Araştırmaya 18 yaşından büyük, PİK uygulanmış ve PİK’i 24 saatten uzun süredir olan çalışmanın yapıldığı tarihte yatarak tedavi gören hastalar dahil edilmiştir. On sekiz yaşında küçük olan hastalar ve psikiyatri klinikleri araştırmaya katılmamıştır. Araştırma 2020 yılı Ocak ayında hastanede yatan ve dahil edilme kriterlerini karşılayan 402 hasta ile tamamlanmıştır.

Çalışmanın yapıldığı hastanede PİK uygulamasına ilişkin bilgiler her sabah hemşire tesliminde kontrol edilmekte ve PİK’in numarası, hangi gün takıldığı, kaçıncı gününde olduğu, takıldığı bölge ve hastaya takılan kateter sayısı ve komplikasyon durumu kayıt altına alınmaktadır.

Veri Toplama Aracı

PİK İlişkili Flebit Veri Toplama Formu

Araştırmaya ait veri toplama formu üç bölümden oluşmaktadır. Formun birinci bölümü; hastaların tanıtıcı özelliklerine ilişkin verileri (yaş, cinsiyet, yatış günü, klinik, tanı, kronik hastalıklar, kullandığı ilaçlar), ikinci bölümü; hastalardaki PİK’e ilişkin verileri (kateter numarası, kateterin takılı olduğu vücut bölümü, kateterin takıldığı bölge, kateterin takıldığı bölgenin girişim sıklığı) sorgulayan sorular ve üçüncü bölümü; İntravenöz Hemşireler Birliği tarafından önerilen ve Groll ve ark.’nın (19) psikometrik özelliklerinin değerlendirilmesini yaptığı Flebit skalasını içermektedir (13). Bu skala 0’dan 4’e kadar derecelendirilmektedir. Derece “0”: Semptom yoktur. Derece“1”: Kateter giriş yerinde kızarıklık ve/veya ağrı, Derece “2”: Kateter giriş yerinde kızarıklık, ağrı ve/veya ödem, Derece “3”: Kateter giriş yerinde kızarıklık, ağrı, kırmızı çizgi, venin kablo seklinde palpe edilmesi, Derece “4”: Kateter giriş yerinde kızarıklık, ağrı, kırmızı çizgi, venin kablo seklinde palpe edilmesi ve 2,5 cm’den uzun olması, pürülan akıntıdır (19).

Verilerin Toplanması

PİK ilişkili flebit prevalansının belirlenmesi amacıyla yapılan bu araştırmada veriler aşağıda belirtilen aşamalarda toplanmıştır.

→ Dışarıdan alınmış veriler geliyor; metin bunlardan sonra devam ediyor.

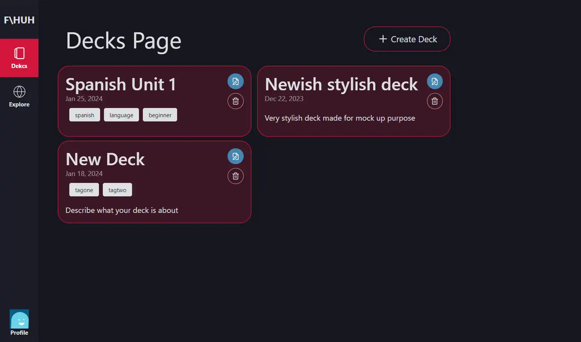Delete the Newish stylish deck

[434, 101]
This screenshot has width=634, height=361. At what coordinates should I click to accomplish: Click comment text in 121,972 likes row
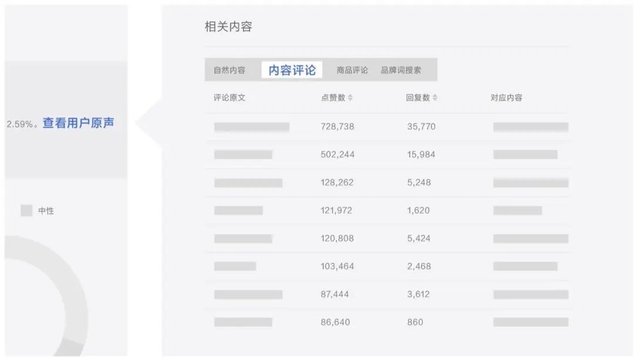click(x=238, y=210)
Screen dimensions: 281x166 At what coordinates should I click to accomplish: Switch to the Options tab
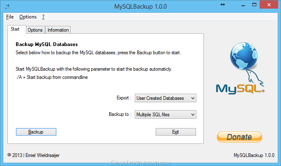[x=35, y=30]
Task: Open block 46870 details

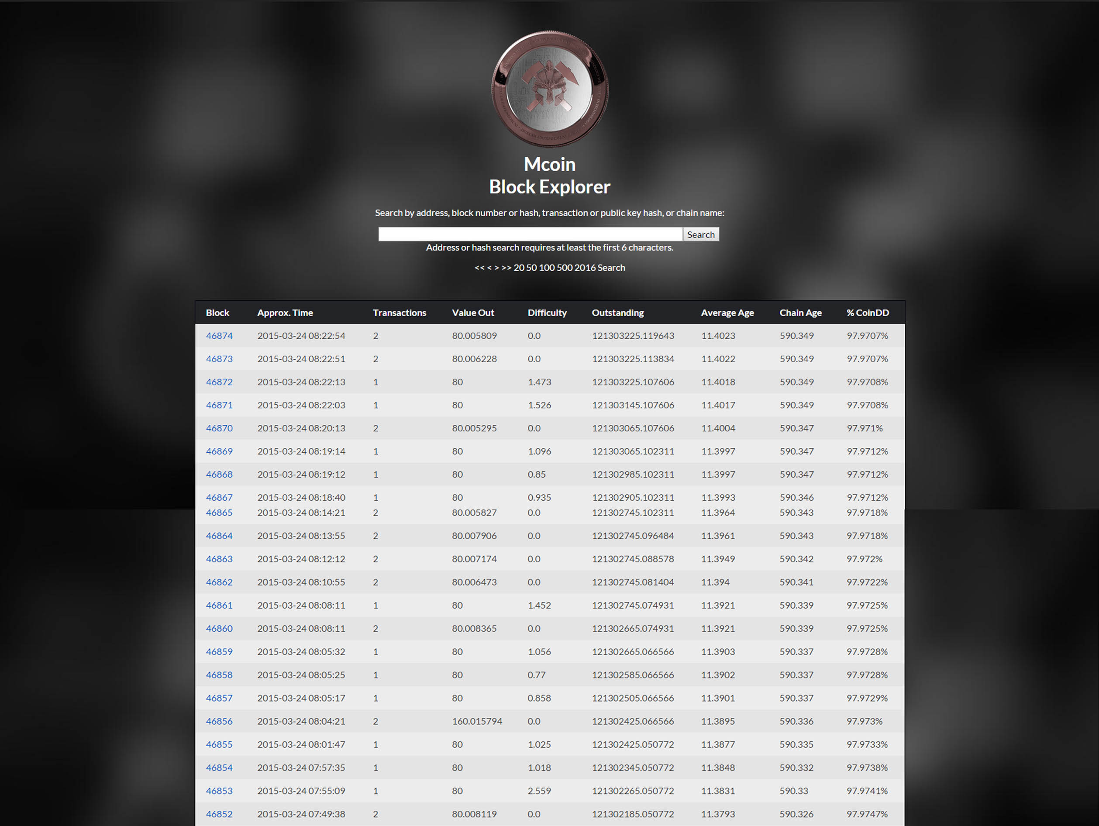Action: 219,428
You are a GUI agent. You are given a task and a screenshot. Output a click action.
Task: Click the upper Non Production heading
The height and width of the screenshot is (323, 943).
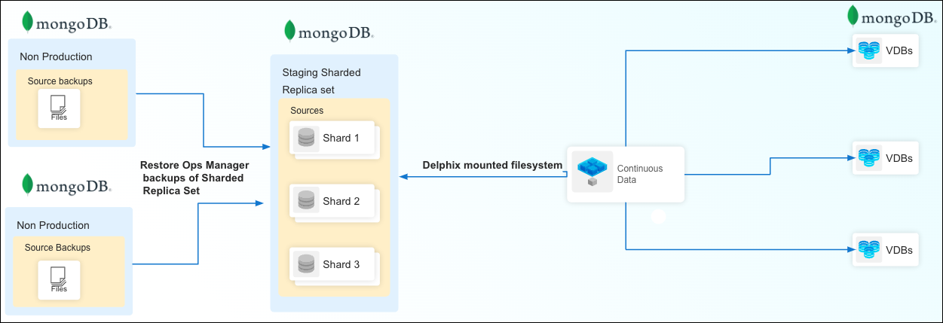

1. Araştırmanın yürütüldüğü hastanede istatistik birimi ile görüşülerek, verilerin toplanacağı klinikler (n=36) ve bu kliniklere ait yatak sayıları (n=756) belirlenmiştir.

2. Belirlenen kliniklerden iki kişilik hemşire ekipleri oluşturulmuştur. Bir ekipte bir iç gözlemci (hastanın kayıtlarını kontrol edip flebit yönünden değerlendiren hemşire), bir de dış gözlemci (iç gözlemcinin değerlendirmesini izleyen, ikinci bir kişi olarak kontrol eden ve veri toplama formunu dolduran hemşire) yer almaktadır. İki kişilik hemşirelerden oluşan 36 ekip olup her bir ekip kendi kliniği dışında başka bir klinikte bulunan PİK’leri değerlendirmiştir.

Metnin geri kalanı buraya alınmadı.